4 Unexpected Cities for Art and Culture

by  Christine Dayao | Nov 21, 2014
Daytona Beach, FL
Daytona Beach, FL / SeanPavonePhoto/iStock

New York. Paris. London. Those are some of the big cities that travelers hoping for some cultural enrichment flock to. But what if you’ve had your fill of The Metropolitan Museum of Art or have grown tired of The Louvre? Here, four cities that might surprise you with its delightfully unexpected art and culture scene.

1. Daytona Beach, FL
As we recently reported, there’s more to Daytona Beach than sun, sand, and race cars. One of the city’s other big attractions is the Museum of Arts and Sciences, which is situated amid a beautiful nature preserve. The museum has an eclectic mix of permanent collections and changing galleries. During a visit, you might see one of the largest collections of Coca-Cola memorabilia in the world, early American furniture, Chinese art, and Napoleon-related artifacts (including his bed pictured above). One of the more unusual finds here is the 13-foot-tall skeleton of a giant ground sloth, and coming in 2015 is a new "Cici and Hyatt Brown Museum of Art” collection of more than 2,600 paintings of Florida. Admission is around $13.

2. Cincinnati, OH
This city is famous for its chili -- but what about ballet, opera, and a symphony orchestra? Believe it or not, you can find all of that in the Queen City. The Cincinnati Ballet presents around 30 performances each year, with a mix of classic, neo-classic, and contemporary styles. Upcoming performances include The Nutcracker and Alice in Wonderland ($32). The Cincinnati Opera holds the distinction of being the second oldest opera company in the country, right behind the New York Metropolitan Opera, and performs during the summer months starting in June. Finally, with a founding year of 1895, the Cincinnati Symphony Orchestra is the fifth oldest orchestra in the U.S. and plays masterpieces from the likes of Tchaikovsky, Beethoven, and Mozart.
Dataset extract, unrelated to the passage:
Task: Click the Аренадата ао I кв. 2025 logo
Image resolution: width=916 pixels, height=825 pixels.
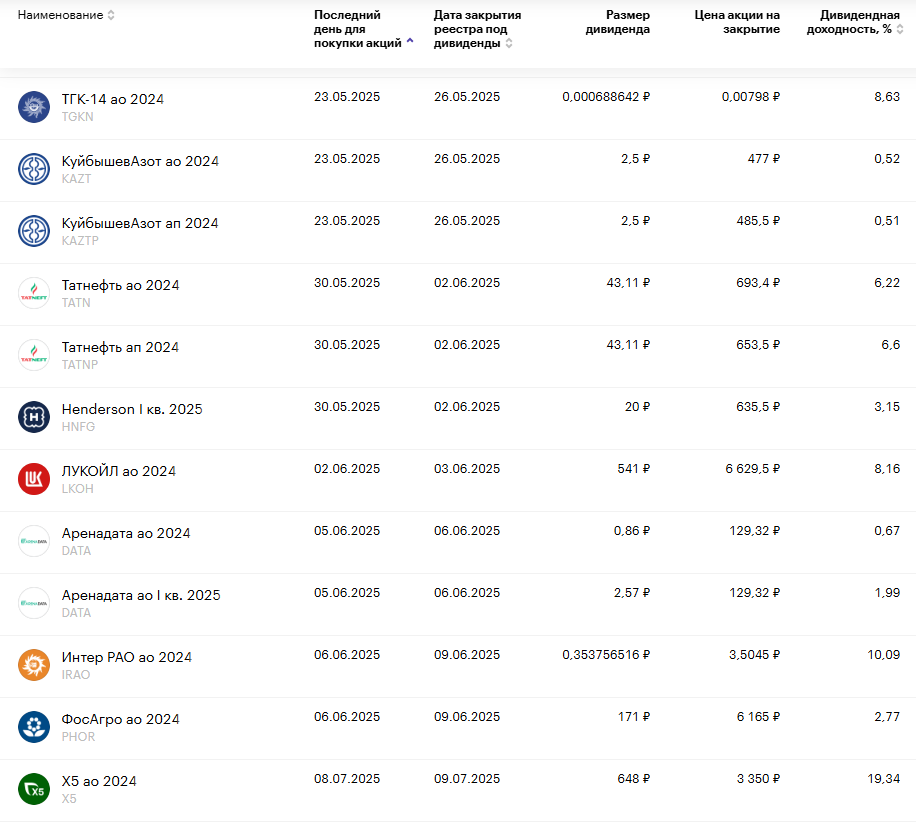Action: tap(34, 603)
3. Arlington & Fort Worth, TX
AT&T Stadium isn’t just the home of the Dallas Cowboys. It's also an art lover's haven: its collection of contemporary art features paintings, sculptures, photographs, and specially commissioned pieces. Some of the stadium’s entrances are flanked by massive installations, and tours are given three times a day for around $24. Less than an hour's drive away is Fort Worth, where you can get a feel of how the city's growth depended on the cattle trade at the Stockyards Museum ($2). Read more about the surprising high culture of Fort Worth here.

4. Palm Springs, CA
Known as a resort destination for couples and spa-goers, this SoCal city actually has the largest concentration of mid-century modern architecture in the U.S. In fact, its design reputation is so revered that there's an entire week dedicated to celebrating it. In the upcoming year, Modernism Week will take place February 12-22, featuring shows, tours, films, lectures, music events, vintage trailer exhibition, and more. Tickets to the events are sold a la carte, starting around $15, but there are plenty that you can attend for free. Of course, you can always take a guided or DIY tour around town anytime of the year.

Bonus: A Creative Venue in Hong Kong
While Hong Kong has certainly become a great art hub in Asia, we were still tickled with one very creative concept that we just had to share.  K11 Art Mall is an impressive art exhibit located within a high-end mall. Here, you can kill two birds with one stone: before or after you get some retail therapy, check out some artwork in the mall's basement where creations by up-and-coming Chinese artists and higher-quality pieces are on display. The museum has an outpost in Shanghai, which earlier this year hosted an exhibition of 40 Monet paintings, with even more locations planned throughout China. Admission is usually free, though special exhibits may require a fee.